5. Se référant au fait que des permis de construire ont été refusés sur les parcelles nos 694 et 771, le recourant soutient encore que la zone réservée a une durée contraire à l'art. 47 al. 2 LATC.
La zone réservée communale litigieuse ne concerne pas les parcelles nos 694 et 771, qui font l'objet d'une zone réservée distincte, établie par le canton à la suite du refus d'octroi des permis de construire. Partant, le grief relatif au respect de l'art. 47 al. 2 LATC (qui concerne le délai dans lequel la modification du plan envisagée doit mise à l'enquête publique puis adoptée lorsque celle-ci a justifié le refus d'un permis de construire) n'est pas fondé.
5. Les considérants qui précèdent conduisent au rejet du recours et au maintien des décisions attaquées. Vu le sort de la cause, les frais sont mis à la charge du recourant.

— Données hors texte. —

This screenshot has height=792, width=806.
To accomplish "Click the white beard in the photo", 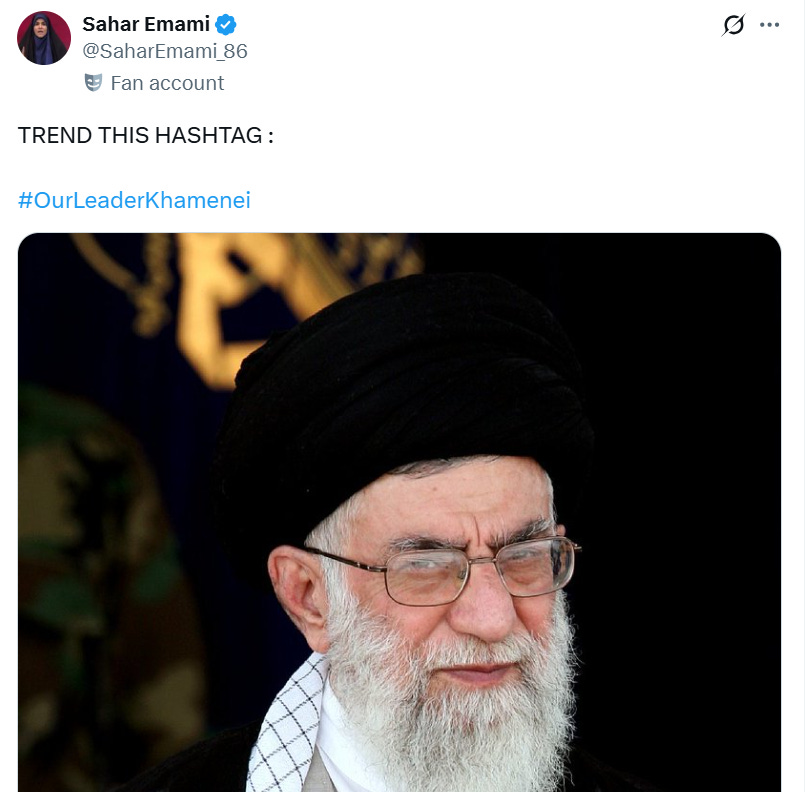I will 452,709.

Ce dernier versera en outre dépens à la commune de Yens, qui a procédé par l'intermédiaire d'un mandataire professionnel (art. 49, 55, 91 et 99 de la loi du 28 octobre 2008 sur la procédure administrative [LPA-VD; BLV 173.36]).
Par ces motifs
la Cour de droit administratif et public
du Tribunal cantonal
arrête:
I. Le recours est rejeté.
II. Les décisions du Conseil communal de Yens du 10 septembre 2018 et du Département du territoire et de l'environnement du 7 mars 2019 sont confirmées.
III. Un émolument judiciaire de 3'000 (trois mille) francs est mis à la charge de A.________.
IV. A.________ versera à la Commune de Yens une indemnité de 2'000 (deux mille) francs à titre de dépens.
Lausanne, le 8 octobre 2021
Le présent arrêt est communiqué aux destinataires de l'avis d'envoi ci-joint, ainsi qu’à l’Office fédéral du développement territorial (OFDT/ARE).
Il peut faire l'objet, dans les trente jours suivant sa notification, d'un recours au Tribunal fédéral (Tribunal fédéral suisse, 1000 Lausanne 14). Le recours en matière de droit public s'exerce aux conditions des articles 82 ss de la loi du 17 juin 2005 sur le Tribunal fédéral (LTF - RS 173.110), le recours constitutionnel subsidiaire à celles des articles 113 ss LTF. Le mémoire de recours doit être rédigé dans une langue officielle, indiquer les conclusions, les motifs et les moyens de preuve, et être signé. Les motifs doivent exposer succinctement en quoi l’acte attaqué viole le droit. Les pièces invoquées comme moyens de preuve doivent être jointes au mémoire, pour autant qu’elles soient en mains de la partie; il en va de même de la décision attaquée.